Purple Skull

 

Source : La Création littéraire chez Dostoïevski par Jacques Catteau, Bibliothèque Russe de l’Institut d’Études Slaves, tome XLIX

La nuit est le temps de l’expérience, de la mise à l’épreuve par l’écriture des fruits de l’oisiveté travailleuse de la journée. La nuit est le lieu d’élection non de l’univers dostoïevskien où solaire et nocturne coexistent, mais de la création romanesque, et surtout du processus créateur.
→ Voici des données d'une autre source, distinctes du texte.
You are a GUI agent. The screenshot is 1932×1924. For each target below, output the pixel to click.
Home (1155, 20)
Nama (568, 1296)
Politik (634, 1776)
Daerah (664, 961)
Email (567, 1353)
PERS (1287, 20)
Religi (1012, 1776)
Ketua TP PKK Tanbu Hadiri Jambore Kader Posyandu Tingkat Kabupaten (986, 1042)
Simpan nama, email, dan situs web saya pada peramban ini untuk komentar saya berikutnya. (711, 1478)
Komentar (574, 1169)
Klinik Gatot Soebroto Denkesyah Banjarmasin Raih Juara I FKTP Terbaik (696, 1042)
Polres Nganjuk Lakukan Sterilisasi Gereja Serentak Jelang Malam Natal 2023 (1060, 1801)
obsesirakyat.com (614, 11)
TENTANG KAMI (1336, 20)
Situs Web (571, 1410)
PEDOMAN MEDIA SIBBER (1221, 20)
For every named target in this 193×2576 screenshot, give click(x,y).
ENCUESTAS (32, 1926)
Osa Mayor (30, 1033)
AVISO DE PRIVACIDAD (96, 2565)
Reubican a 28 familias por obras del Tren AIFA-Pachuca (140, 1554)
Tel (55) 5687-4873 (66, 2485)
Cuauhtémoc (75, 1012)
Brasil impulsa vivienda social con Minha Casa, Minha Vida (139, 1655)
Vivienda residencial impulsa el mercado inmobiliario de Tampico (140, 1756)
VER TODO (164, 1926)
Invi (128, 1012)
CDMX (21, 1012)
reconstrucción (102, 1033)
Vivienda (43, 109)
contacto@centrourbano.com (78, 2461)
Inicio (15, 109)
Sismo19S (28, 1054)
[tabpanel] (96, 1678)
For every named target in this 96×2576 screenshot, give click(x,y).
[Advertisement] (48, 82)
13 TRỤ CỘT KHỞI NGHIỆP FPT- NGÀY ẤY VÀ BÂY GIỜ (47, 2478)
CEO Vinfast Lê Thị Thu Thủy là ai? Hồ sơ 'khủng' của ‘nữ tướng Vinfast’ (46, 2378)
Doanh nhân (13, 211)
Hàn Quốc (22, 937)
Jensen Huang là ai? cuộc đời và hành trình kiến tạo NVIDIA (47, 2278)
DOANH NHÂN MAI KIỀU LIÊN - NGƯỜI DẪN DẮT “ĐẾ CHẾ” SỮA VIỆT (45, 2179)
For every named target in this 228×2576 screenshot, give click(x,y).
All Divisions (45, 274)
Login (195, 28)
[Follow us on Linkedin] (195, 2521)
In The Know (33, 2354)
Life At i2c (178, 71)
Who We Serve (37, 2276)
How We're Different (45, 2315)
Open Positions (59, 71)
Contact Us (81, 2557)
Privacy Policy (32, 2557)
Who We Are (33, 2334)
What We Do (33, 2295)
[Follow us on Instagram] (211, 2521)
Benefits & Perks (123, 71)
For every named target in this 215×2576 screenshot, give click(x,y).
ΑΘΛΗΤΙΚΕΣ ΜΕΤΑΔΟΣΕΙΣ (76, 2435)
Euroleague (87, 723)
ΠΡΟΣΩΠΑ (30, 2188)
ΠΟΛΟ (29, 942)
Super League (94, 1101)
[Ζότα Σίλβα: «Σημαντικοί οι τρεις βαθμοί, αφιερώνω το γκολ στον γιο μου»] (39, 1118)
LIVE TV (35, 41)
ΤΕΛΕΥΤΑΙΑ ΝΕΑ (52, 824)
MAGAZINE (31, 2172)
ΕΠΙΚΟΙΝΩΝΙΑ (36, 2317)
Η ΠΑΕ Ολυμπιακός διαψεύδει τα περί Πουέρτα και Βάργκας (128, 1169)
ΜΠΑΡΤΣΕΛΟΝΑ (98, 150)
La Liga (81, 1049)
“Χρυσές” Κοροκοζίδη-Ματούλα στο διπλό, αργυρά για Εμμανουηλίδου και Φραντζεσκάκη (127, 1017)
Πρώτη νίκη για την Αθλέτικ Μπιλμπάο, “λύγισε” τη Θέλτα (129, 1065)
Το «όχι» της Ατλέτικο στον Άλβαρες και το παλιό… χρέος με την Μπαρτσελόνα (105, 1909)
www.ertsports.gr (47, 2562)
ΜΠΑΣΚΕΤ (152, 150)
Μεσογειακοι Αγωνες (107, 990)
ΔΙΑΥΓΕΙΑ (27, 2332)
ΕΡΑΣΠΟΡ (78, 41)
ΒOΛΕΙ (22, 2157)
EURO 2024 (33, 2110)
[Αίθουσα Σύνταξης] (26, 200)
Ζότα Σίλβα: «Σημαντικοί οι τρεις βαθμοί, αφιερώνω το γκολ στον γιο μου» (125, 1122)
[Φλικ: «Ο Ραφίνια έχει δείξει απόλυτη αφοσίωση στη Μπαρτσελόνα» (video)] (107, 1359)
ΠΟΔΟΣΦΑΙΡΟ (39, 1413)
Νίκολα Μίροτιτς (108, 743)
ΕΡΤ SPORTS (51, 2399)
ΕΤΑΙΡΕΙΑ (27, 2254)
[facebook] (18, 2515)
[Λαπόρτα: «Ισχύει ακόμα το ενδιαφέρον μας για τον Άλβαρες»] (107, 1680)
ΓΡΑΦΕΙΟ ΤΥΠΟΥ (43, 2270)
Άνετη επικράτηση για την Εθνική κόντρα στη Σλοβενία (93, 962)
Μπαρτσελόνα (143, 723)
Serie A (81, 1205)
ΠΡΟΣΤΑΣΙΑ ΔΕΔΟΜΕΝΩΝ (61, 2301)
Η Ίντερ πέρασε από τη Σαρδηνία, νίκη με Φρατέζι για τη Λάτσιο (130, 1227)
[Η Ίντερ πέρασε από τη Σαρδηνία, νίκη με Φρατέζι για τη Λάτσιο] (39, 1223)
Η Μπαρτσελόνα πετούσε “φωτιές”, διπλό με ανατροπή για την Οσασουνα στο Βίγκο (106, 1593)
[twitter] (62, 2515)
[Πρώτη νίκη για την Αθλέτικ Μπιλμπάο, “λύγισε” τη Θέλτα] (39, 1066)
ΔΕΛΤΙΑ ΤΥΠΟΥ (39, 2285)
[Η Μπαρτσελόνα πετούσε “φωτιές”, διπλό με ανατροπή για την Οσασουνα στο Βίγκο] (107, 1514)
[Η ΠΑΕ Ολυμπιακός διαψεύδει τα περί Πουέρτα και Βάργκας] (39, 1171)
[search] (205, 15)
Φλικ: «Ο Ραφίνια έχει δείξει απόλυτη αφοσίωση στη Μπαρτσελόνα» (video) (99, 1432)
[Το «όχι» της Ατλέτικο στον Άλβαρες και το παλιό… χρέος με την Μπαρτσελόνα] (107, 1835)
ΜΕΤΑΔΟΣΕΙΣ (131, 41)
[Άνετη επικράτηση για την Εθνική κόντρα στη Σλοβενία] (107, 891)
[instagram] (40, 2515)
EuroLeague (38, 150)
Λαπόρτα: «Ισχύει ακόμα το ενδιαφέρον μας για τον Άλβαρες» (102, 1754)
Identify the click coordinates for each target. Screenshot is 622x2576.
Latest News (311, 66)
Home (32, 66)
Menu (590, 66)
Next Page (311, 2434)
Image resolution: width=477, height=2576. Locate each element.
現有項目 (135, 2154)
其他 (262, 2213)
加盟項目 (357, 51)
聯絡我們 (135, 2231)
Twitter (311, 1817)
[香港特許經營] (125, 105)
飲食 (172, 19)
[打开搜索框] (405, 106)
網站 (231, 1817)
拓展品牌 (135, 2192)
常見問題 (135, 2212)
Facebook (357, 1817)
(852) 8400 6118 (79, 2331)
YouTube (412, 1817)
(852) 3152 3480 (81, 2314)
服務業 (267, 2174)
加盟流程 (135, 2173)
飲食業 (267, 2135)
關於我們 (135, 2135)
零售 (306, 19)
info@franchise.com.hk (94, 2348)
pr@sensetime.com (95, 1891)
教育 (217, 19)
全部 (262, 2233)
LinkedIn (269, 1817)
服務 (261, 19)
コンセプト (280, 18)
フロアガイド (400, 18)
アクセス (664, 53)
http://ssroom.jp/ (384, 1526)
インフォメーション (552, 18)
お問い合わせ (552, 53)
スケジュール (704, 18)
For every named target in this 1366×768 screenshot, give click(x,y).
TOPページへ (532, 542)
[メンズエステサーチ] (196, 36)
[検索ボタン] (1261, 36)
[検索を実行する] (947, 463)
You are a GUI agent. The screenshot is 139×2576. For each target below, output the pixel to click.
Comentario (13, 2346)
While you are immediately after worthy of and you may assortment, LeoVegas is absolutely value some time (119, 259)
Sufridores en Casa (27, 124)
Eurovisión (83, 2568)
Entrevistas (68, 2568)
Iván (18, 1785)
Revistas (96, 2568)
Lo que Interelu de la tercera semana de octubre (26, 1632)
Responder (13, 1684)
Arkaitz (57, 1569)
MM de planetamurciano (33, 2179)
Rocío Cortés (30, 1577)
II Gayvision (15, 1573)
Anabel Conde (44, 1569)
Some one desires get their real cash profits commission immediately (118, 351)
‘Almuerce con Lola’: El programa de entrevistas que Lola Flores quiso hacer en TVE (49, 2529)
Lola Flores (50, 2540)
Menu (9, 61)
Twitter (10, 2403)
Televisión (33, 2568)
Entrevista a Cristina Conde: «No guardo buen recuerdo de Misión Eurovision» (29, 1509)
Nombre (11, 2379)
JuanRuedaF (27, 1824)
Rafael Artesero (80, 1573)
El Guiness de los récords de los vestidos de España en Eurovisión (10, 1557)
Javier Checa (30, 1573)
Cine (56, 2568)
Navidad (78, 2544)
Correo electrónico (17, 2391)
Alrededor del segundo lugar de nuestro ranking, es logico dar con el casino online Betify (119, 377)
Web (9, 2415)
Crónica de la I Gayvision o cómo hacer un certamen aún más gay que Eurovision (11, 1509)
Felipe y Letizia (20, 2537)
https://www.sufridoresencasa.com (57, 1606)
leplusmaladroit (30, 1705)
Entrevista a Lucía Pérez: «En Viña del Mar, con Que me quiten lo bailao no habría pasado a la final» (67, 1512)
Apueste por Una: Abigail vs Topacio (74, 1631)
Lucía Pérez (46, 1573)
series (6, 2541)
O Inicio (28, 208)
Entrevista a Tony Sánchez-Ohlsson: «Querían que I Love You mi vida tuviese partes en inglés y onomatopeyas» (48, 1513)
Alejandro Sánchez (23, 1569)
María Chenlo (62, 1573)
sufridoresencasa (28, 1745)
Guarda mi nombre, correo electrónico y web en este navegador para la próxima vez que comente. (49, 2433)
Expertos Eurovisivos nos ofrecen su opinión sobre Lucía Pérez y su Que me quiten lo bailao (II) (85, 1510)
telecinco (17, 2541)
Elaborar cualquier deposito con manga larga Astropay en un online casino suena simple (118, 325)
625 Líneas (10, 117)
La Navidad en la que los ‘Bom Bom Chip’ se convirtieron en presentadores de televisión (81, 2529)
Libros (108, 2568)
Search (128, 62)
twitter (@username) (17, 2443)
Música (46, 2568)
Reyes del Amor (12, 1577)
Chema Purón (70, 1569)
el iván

Celui-ci apparaît comme un immense et laborieux effort pour dissiper les ténèbres d’une idée obscure au départ, tant elle est chargée comme les nuées d’une mousson, d’une pensée dense, globale, sollicitée dans mille directions, comme sursaturée, nourrie de réel, de vécu, de faits divers lus hier ou avant-hier, de desseins bercés depuis des mois, bousculée par l’actualité, freinée par le déjà créé, entraînée dans le vertige de l’incréé, subjuguée par le surgissement « d’univers entiers », « d’images colossales », soucieuse de dialoguer avec les grandes ombres du passé, et les grands contemporains, ardente de philosophie et inquiète de l’effet à produire.

C’est la nuit douloureuse de la gestation, lieu de passage entre deux clarté : celle de l‘émanation et celle de la création. Cette dernière est surgissement, moins d’une surabondance incontrôlée, comme le pense Strakhov, que d’une totalité acceptée dans sa complexité. À la limite, c’est tout l’univers dostoïevskien qui se dresse massivement à chaque amorce de roman. Comment l’inspiration pourrait-elle être aisée, lumineuse, aérienne ? Comment pourrait-elle être une grâce comme chez Pouchkine et Stendhal ? La création chez Dostoïevski, comme l’homme est sa pensée, est selon le mot de Tolstoï, toute lutte.

En hésitant, tâtonnant, expérimentant, elle ordonne un chaos levé de vies, indicibles dans son entier à dire, de telle sorte que le roman reflète cette tonalité. Tâche dont l’ampleur exige du génie mais aussi une méthode, un rythme de travail.